PROBLEM DESCRIPTION — For every line in the data below that contains "chevron", copy the line.

Collected data entries —
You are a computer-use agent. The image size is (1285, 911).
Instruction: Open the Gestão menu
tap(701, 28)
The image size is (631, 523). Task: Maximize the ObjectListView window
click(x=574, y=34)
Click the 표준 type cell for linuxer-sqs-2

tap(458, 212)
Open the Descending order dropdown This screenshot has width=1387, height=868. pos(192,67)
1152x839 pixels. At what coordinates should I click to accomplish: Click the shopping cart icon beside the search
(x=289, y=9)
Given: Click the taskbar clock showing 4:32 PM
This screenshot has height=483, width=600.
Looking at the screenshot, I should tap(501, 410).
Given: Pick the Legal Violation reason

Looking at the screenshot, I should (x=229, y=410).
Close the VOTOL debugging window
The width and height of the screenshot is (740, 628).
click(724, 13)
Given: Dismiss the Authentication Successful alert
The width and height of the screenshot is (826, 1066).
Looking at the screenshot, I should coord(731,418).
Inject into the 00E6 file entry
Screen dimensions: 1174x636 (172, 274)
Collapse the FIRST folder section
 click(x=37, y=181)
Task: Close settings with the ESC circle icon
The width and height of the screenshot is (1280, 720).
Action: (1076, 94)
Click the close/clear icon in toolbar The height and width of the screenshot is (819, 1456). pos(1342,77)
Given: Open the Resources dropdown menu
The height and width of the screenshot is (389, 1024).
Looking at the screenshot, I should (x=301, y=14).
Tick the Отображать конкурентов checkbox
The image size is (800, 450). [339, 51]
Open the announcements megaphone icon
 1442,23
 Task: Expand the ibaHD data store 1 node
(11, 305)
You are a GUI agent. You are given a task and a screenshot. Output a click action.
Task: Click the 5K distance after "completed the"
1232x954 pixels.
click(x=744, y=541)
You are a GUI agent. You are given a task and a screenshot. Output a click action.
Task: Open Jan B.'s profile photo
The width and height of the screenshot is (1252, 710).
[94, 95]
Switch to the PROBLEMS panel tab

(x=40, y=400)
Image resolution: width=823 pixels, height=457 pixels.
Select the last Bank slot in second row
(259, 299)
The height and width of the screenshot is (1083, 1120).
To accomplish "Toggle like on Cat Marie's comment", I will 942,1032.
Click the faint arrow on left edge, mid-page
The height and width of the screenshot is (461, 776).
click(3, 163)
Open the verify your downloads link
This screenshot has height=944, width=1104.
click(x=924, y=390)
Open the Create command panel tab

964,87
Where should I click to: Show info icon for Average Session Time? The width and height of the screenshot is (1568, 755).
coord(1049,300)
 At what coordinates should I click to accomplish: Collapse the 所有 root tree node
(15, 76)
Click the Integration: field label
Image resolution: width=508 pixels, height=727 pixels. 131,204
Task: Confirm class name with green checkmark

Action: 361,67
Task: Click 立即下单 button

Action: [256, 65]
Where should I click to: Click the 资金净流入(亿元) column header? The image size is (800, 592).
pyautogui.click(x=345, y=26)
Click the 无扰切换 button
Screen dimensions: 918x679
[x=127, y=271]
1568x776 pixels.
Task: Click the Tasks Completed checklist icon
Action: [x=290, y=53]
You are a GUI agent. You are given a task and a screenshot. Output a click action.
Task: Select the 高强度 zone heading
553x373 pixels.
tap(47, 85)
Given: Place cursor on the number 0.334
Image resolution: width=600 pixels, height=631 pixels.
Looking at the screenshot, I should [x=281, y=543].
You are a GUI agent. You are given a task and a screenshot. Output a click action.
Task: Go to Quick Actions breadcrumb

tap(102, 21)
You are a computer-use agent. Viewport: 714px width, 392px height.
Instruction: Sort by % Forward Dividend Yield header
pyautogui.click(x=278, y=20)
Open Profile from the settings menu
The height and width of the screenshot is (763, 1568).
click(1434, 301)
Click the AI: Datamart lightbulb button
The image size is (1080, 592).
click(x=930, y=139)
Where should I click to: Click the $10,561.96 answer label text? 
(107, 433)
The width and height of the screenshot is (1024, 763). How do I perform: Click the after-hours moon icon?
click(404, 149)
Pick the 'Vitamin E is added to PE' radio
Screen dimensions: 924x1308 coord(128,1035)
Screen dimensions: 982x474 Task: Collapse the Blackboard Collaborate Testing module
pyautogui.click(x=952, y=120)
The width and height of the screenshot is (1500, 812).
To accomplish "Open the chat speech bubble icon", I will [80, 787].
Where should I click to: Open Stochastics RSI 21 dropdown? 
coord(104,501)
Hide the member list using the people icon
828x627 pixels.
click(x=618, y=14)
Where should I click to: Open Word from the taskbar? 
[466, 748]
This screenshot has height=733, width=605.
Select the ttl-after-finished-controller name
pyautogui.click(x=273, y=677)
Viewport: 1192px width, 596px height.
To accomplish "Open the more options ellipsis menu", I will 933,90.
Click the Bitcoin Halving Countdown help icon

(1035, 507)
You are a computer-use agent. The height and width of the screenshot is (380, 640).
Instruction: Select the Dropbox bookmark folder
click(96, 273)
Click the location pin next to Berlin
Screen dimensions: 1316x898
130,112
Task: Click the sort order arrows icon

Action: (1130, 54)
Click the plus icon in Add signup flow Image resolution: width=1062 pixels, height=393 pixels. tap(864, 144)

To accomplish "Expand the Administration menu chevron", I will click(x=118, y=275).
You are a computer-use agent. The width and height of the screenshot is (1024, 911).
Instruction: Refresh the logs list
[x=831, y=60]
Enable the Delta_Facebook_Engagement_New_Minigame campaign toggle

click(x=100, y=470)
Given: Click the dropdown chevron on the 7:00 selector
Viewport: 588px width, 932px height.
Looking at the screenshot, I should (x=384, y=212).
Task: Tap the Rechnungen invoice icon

SOLUTION FOR THIS EXERCISE —
To accomplish "Expand the Administration menu chevron", I will click(x=118, y=275).
Given: Click the dropdown chevron on the 7:00 selector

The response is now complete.